WHAT YOU SHOULD DO
Return each line of the data below unchanged, please.

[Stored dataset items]
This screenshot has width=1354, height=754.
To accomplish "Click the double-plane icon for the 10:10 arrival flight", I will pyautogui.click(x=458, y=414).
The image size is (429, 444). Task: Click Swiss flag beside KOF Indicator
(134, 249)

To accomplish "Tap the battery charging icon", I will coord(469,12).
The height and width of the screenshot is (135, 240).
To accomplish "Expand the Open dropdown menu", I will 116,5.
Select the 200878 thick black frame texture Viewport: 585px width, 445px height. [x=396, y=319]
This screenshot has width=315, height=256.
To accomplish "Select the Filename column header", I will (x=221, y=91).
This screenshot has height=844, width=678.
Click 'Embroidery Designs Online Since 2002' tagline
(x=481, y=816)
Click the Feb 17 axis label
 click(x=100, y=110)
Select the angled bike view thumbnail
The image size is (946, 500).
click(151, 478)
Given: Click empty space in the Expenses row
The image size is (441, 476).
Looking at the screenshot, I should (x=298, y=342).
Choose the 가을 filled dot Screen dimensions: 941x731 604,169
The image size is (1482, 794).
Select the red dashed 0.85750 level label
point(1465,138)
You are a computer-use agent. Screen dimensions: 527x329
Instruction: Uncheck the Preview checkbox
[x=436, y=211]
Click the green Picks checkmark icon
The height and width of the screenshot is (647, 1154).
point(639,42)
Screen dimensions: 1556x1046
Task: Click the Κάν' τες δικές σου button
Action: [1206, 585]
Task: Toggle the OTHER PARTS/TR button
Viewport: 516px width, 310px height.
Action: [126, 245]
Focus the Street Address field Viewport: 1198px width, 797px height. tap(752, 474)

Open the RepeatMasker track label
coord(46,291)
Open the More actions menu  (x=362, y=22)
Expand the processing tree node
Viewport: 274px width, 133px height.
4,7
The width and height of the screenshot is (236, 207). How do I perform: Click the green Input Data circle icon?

SOLUTION TO THIS TASK
This screenshot has width=1354, height=754.
To accomplish "Click the double-plane icon for the 10:10 arrival flight", I will pyautogui.click(x=458, y=414).
The image size is (429, 444). Task: Click Swiss flag beside KOF Indicator
(134, 249)

To accomplish "Tap the battery charging icon", I will coord(469,12).
The height and width of the screenshot is (135, 240).
To accomplish "Expand the Open dropdown menu", I will 116,5.
Select the 200878 thick black frame texture Viewport: 585px width, 445px height. [x=396, y=319]
This screenshot has width=315, height=256.
To accomplish "Select the Filename column header", I will (x=221, y=91).
This screenshot has height=844, width=678.
Click 'Embroidery Designs Online Since 2002' tagline
(x=481, y=816)
Click the Feb 17 axis label
 click(x=100, y=110)
Select the angled bike view thumbnail
The image size is (946, 500).
click(151, 478)
Given: Click empty space in the Expenses row
The image size is (441, 476).
Looking at the screenshot, I should (x=298, y=342).
Choose the 가을 filled dot Screen dimensions: 941x731 604,169
The image size is (1482, 794).
Select the red dashed 0.85750 level label
point(1465,138)
You are a computer-use agent. Screen dimensions: 527x329
Instruction: Uncheck the Preview checkbox
[x=436, y=211]
Click the green Picks checkmark icon
The height and width of the screenshot is (647, 1154).
point(639,42)
Screen dimensions: 1556x1046
Task: Click the Κάν' τες δικές σου button
Action: [1206, 585]
Task: Toggle the OTHER PARTS/TR button
Viewport: 516px width, 310px height.
Action: [126, 245]
Focus the Street Address field Viewport: 1198px width, 797px height. tap(752, 474)

Open the RepeatMasker track label
coord(46,291)
Open the More actions menu  (x=362, y=22)
Expand the processing tree node
Viewport: 274px width, 133px height.
4,7
The width and height of the screenshot is (236, 207). How do I perform: Click the green Input Data circle icon?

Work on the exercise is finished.